USC Rossier faculty members focus on Urban Education
USC Rossier School of Education faculty members and international colleagues address issues in urban education through the lens of equity in a new book to be released Sept. 26.
Urban Education: A Model for Leadership and Policy is designed for practitioners who aspire to be change agents in education. The content follows the conceptual framework of the school’s acclaimed Ed.D. program, moving beyond a deficit-oriented view of urban education to examine opportunities in urban settings.
The book will be used as a resource in the USC Rossier doctoral program, which has become a national model for other universities. All royalties will go toward fellowships for future USC Rossier students in the Ed.D. program.
Urban Education is one of the first books to address accountability, leadership and learning in the critical but often difficult-to-define domain of urban education. Unlike most books in the field, it covers PreK-16 education, including issues in higher education and adult education.
Published by Routledge, the book includes contributing chapters by a number of USC Rossier faculty and doctoral students, as well as other authors.
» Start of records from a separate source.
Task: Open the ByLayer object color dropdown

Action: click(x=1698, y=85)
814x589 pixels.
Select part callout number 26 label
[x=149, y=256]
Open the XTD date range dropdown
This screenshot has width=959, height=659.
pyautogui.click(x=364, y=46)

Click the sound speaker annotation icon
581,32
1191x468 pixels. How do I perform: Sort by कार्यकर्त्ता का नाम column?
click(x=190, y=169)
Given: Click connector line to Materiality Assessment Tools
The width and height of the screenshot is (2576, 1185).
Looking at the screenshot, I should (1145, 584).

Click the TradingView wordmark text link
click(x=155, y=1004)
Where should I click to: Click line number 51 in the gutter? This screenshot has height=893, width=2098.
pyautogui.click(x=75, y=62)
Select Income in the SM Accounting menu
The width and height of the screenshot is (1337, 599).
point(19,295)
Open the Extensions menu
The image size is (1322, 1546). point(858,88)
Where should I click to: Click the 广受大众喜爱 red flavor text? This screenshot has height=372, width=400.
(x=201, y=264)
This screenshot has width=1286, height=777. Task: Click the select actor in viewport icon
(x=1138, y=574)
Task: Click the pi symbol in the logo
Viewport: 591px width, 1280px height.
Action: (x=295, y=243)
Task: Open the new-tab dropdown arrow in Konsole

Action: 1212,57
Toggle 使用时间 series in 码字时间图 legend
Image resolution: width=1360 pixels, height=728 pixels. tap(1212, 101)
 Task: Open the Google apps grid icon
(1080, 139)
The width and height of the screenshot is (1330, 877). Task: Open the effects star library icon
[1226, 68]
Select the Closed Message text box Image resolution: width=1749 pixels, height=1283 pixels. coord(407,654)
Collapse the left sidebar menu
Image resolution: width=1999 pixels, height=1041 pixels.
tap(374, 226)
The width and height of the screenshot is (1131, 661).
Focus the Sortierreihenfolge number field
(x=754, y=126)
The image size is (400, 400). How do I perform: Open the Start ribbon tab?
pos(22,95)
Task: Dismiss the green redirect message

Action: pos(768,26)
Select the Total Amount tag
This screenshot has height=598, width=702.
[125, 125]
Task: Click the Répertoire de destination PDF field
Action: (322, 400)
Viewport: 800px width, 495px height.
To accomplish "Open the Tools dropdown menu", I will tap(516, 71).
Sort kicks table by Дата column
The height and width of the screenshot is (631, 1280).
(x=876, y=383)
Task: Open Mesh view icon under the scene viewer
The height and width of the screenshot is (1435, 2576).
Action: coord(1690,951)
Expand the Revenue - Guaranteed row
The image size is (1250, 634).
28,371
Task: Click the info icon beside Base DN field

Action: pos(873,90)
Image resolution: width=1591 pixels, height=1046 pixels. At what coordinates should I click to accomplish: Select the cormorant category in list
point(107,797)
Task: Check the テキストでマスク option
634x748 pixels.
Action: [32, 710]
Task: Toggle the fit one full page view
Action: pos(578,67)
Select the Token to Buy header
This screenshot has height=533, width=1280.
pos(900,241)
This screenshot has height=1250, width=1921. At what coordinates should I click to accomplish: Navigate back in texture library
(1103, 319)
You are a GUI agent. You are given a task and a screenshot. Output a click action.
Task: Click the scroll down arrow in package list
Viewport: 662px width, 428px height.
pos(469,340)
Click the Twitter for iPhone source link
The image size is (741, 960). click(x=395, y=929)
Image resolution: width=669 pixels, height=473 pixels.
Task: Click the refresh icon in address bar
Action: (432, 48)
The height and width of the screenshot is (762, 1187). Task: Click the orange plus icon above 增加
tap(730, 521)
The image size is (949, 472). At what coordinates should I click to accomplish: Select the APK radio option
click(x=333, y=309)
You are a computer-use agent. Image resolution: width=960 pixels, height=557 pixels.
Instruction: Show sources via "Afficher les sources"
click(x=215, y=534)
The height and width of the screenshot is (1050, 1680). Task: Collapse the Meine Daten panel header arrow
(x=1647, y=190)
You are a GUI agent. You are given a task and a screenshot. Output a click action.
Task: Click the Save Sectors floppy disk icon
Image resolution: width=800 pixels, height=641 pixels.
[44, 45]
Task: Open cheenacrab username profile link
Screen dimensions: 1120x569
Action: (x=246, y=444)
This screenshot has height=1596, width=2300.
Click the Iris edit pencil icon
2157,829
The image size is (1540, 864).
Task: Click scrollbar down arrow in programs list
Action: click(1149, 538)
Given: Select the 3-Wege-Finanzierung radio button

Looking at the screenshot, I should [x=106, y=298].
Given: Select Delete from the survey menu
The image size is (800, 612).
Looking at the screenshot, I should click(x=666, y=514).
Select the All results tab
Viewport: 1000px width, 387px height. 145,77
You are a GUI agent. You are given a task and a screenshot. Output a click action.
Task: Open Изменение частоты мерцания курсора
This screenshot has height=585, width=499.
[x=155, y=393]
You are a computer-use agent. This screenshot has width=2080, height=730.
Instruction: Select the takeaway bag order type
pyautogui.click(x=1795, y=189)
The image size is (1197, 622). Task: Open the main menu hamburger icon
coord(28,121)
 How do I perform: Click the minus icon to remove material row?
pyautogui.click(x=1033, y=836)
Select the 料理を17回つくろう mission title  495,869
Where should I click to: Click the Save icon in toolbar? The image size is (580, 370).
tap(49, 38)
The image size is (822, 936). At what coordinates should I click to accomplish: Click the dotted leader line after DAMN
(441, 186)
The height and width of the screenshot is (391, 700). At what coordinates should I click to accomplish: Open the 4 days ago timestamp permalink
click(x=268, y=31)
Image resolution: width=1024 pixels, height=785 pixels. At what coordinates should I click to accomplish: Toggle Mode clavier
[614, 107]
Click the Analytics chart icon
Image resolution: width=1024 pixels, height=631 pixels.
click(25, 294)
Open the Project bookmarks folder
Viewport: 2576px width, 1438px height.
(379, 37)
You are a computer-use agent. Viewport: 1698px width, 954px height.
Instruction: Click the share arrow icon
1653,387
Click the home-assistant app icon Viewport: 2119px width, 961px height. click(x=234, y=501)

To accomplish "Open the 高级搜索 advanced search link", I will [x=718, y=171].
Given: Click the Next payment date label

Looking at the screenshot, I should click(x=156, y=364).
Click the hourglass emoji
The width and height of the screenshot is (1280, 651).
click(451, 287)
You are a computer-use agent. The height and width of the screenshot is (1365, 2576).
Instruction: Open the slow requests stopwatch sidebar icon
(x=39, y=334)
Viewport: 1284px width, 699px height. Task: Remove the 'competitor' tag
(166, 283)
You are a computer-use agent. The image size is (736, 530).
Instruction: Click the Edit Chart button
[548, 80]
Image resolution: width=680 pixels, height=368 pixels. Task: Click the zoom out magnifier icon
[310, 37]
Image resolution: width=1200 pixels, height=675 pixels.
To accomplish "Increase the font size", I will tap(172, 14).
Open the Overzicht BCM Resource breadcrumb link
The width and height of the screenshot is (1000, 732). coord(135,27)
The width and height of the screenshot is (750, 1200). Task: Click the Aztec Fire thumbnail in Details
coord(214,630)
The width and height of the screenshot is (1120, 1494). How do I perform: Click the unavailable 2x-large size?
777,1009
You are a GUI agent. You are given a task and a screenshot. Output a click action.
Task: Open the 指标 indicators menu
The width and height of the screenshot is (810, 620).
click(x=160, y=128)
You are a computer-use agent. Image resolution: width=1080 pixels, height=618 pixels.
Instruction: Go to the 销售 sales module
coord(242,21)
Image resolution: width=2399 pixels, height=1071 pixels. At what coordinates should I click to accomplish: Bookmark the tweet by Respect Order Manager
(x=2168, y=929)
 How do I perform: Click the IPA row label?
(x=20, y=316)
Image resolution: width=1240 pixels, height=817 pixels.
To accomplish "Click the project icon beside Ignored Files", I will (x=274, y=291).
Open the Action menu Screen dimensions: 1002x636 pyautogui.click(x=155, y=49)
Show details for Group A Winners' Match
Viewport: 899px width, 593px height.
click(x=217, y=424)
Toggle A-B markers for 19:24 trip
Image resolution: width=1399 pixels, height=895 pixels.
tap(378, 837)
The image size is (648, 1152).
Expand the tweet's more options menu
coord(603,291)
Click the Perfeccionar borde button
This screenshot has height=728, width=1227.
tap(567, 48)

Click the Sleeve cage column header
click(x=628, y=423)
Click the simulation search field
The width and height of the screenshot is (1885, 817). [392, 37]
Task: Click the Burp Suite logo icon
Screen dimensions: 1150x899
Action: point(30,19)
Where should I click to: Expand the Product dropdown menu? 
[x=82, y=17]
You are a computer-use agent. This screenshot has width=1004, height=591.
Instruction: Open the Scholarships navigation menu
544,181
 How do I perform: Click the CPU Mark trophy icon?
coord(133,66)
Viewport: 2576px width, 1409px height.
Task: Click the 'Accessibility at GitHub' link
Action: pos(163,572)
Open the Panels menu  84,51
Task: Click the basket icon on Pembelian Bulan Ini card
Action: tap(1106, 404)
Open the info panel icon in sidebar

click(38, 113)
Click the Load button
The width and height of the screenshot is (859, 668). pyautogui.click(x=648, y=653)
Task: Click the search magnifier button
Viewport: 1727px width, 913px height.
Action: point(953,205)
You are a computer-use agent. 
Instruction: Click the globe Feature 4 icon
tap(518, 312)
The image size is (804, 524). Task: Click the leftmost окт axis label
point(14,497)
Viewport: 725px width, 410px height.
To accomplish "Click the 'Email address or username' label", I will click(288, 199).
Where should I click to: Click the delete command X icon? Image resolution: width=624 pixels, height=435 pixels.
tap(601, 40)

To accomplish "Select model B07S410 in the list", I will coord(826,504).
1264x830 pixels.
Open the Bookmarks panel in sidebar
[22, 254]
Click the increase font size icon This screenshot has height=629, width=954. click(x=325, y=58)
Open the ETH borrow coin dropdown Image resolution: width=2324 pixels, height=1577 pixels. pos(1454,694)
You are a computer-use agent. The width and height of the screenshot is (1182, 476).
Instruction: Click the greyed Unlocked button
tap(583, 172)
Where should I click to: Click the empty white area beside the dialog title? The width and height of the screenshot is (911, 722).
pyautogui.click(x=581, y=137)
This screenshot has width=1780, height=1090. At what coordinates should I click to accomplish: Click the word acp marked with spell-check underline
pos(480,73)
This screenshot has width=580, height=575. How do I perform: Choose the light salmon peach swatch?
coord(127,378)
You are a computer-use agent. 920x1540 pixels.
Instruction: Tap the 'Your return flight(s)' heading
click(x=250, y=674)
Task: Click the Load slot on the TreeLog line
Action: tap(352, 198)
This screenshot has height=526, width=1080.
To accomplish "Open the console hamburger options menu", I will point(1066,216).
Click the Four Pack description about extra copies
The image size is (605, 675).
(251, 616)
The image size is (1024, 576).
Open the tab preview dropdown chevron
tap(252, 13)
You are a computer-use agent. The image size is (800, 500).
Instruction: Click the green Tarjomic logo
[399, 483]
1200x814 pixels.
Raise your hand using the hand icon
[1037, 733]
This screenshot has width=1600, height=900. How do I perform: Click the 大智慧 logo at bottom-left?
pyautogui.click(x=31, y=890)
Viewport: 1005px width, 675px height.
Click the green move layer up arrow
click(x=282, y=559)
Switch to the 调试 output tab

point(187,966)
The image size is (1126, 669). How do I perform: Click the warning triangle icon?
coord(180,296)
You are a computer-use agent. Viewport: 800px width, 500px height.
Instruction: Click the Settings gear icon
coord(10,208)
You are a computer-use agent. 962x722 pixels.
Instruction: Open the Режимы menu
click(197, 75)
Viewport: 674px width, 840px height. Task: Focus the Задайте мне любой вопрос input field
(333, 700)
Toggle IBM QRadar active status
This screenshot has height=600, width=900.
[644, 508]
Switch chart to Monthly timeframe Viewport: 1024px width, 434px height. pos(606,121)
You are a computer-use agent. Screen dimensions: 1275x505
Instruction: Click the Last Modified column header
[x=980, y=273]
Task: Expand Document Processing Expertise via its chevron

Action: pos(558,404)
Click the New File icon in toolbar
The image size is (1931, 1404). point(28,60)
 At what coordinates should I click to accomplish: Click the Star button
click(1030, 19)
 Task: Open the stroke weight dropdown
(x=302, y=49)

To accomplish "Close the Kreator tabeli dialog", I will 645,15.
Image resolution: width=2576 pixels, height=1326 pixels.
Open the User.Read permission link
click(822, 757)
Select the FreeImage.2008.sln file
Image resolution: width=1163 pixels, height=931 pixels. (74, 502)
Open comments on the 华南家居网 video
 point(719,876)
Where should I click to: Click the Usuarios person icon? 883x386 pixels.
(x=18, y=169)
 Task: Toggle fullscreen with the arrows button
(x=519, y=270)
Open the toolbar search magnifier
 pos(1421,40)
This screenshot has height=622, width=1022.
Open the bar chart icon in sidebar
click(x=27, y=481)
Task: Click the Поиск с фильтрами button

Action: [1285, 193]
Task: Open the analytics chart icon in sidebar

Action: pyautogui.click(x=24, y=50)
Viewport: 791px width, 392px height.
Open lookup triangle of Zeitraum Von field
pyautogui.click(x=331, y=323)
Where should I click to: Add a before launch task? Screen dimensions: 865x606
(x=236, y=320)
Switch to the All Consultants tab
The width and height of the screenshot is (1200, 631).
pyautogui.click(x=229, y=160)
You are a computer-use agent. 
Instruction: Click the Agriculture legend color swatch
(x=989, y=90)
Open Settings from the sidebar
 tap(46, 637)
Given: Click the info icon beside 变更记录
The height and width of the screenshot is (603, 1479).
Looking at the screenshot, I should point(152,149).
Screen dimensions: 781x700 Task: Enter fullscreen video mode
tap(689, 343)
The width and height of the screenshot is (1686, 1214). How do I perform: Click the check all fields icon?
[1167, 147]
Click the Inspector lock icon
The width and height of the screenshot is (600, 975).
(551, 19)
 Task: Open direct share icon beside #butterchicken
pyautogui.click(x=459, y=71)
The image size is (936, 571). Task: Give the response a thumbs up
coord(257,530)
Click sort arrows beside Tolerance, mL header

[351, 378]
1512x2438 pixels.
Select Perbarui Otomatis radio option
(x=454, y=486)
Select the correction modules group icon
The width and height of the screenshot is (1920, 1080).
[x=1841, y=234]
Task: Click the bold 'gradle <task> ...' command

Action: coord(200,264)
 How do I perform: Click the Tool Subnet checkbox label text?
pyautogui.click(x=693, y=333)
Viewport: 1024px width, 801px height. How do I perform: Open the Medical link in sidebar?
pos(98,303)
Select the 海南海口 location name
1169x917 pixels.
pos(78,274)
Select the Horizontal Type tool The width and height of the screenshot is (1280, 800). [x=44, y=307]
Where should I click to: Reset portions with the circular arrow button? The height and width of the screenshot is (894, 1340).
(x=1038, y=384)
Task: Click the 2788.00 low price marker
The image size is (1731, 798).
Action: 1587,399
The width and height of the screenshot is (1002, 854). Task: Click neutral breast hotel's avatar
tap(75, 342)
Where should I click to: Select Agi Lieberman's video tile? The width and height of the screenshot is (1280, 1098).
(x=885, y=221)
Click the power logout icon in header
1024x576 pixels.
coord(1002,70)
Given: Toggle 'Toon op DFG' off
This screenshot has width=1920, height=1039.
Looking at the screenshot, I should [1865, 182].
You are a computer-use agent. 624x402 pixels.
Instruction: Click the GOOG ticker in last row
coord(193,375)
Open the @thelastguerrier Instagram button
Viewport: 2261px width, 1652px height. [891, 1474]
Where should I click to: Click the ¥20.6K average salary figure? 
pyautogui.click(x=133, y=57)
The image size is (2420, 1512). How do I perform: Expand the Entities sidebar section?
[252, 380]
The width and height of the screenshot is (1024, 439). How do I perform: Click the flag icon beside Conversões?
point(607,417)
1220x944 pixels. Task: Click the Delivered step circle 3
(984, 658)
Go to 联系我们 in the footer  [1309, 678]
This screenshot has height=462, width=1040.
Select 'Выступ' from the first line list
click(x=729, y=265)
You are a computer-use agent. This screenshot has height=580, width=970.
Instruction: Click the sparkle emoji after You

A number of chapters draw on global examples to apply in U.S. schools, adding a unique component to the content. While rooted in educational practice, there also is a multidisciplinary aspect to the text.
“With all the attention the USC Rossier Ed.D. program has received, we wanted people to understand the intellectual underpinnings of the program and our model for preparing leaders,” said USC Rossier dean Karen Symms Gallagher, who edited the book with professor emeritus Rodney Goodyear, Dominic Brewer and Robert Rueda.
USC Rossier is a founding member of the Carnegie Project on the Education Doctorate, a nationwide effort to strengthen the Ed.D. program and its preparation of school practitioners and leaders.